India dan Pakistan sama-sama menguasai sebagian Kashmir. Setelah New Delhi mencabut status semi-otonom Kashmir yang dikuasai India, menarik status negara bagiannya dan membaginya menjadi dua wilayah yang diperintah federal pada tahun 2019, Islamabad membalas dengan sebuah peta. Pada tahun 2020, Islamabad meluncurkan peta yang menunjukkan seluruh Kashmir – termasuk bagian yang dikuasai India – sebagai milik Pakistan.
Perang Israel di Gaza saat ini juga tidak lepas dari kekhawatiran mengenai penggunaan peta.
Media Semafor melaporkan bahwa setelah meningkatnya kekerasan antara Israel dan Hamas pada 7 Oktober, Planet Labs, yang biasa menyediakan citra satelit penting, mulai membatasi dan mengaburkan citra Gaza.
Apa fungsi peta seperti peta Nakba?
Peta tandingan menantang pemetaan dominan yang secara historis memengaruhi cara dunia memandang dunia.
Peta ini juga disebut peta bottom-up atau peta resistensi. Peta Nakba adalah contohnya. Quiquivix mengetahui tentang peta Nakba selama upayanya menelusuri cara masyarakat Palestina menggunakan peta.
Dia juga mulai melihat bahwa setelah Perjanjian Oslo pada tahun 1993, banyak energi kepemimpinan Palestina yang dicurahkan untuk membuat peta yang sejajar dengan negara Israel, dan condong ke arah pandangan “dua negara”. Kepemimpinannya hanya memetakan Jalur Gaza dan Tepi Barat, dan tidak seluruh Palestina “di mana para pengungsi [percaya mereka] masih memiliki hak untuk kembali, dan di mana terdapat juga warga Palestina di Israel”, jelasnya. Israel telah menolak hak warga Palestina yang diusir dari tanah mereka pada tahun 1948, dan keturunan mereka, untuk kembali.

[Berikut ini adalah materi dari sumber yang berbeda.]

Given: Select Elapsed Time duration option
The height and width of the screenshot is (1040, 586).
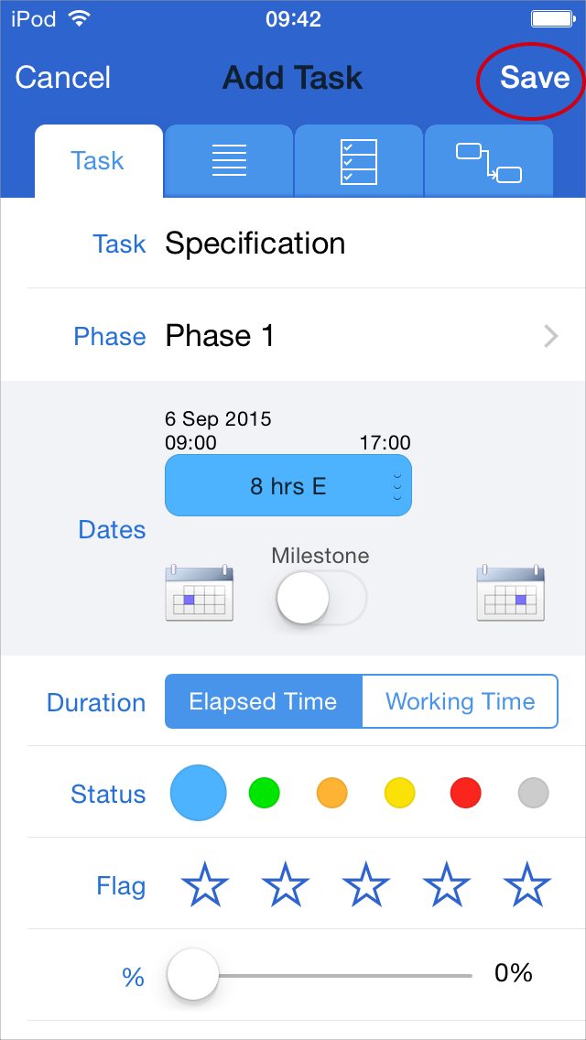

Hal ini, katanya, telah menyebabkan penghapusan kartografi warga Palestina. Di sisi lain, peta Nakba Darby memiliki desa-desa yang dapat digunakan oleh para pengungsi Palestina di pengasingan untuk “menunjukkan kepada dunia di mana desa-desa mereka dihancurkan atau diduduki untuk mendirikan Negara Israel”.
Munculnya internet telah melengkapi penduduk dan komunitas lokal dengan platform untuk berbagi peta mereka sendiri, kata Quiquivix. “Jauh lebih sulit bagi negara-negara dominan untuk menyembunyikan kontradiksi mereka.”